### TASK GOAL
Copy the lines below word for word, without the pictures.

==== THE DATA ====

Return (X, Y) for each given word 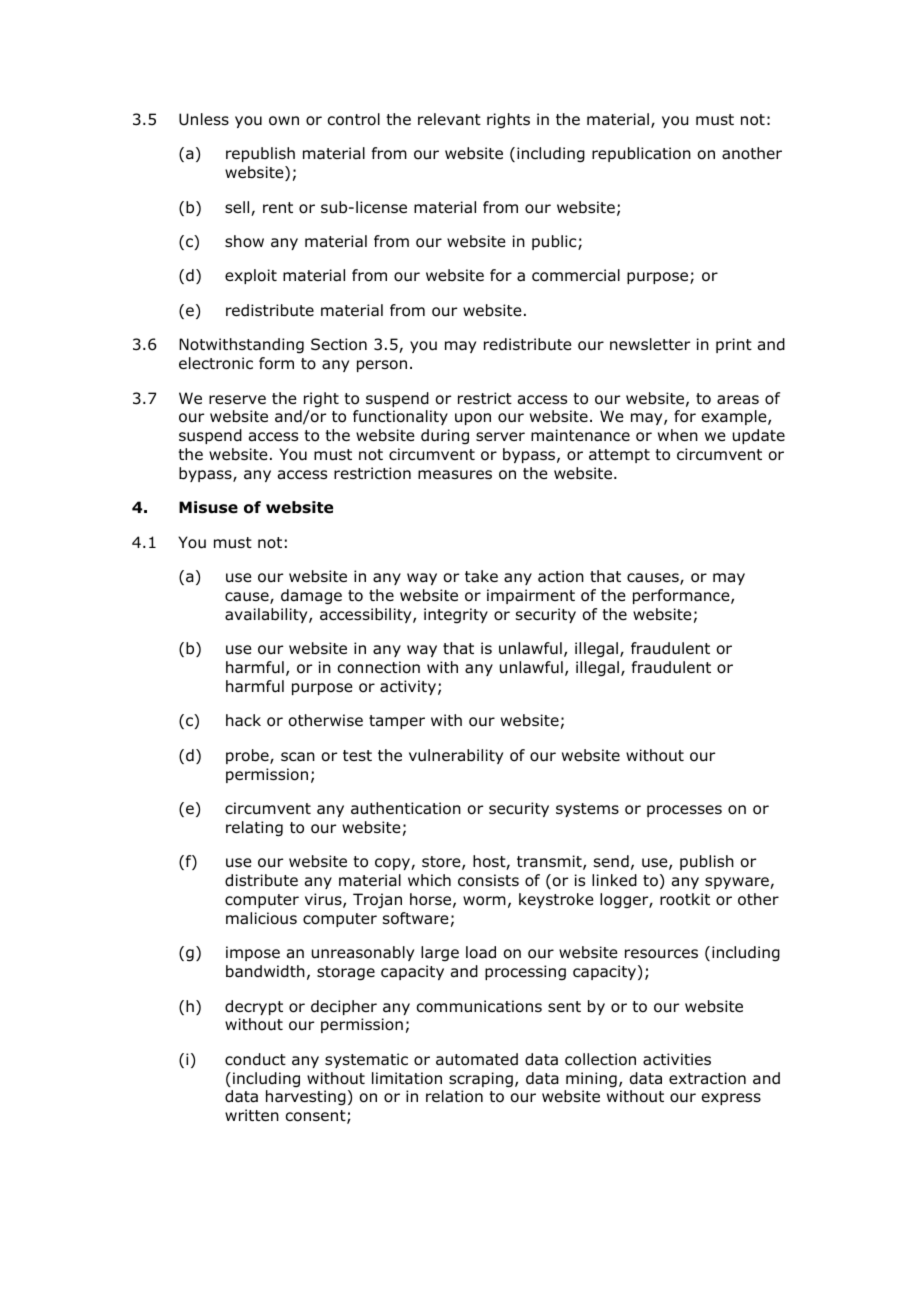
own (284, 121)
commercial (576, 275)
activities (677, 1059)
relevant (449, 119)
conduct (255, 1059)
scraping (481, 1080)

====

### OUTPUT OF THE TASK
Return (X, Y) for each given word 
own (284, 121)
commercial (576, 275)
activities (677, 1059)
relevant (449, 119)
conduct (255, 1059)
scraping (481, 1080)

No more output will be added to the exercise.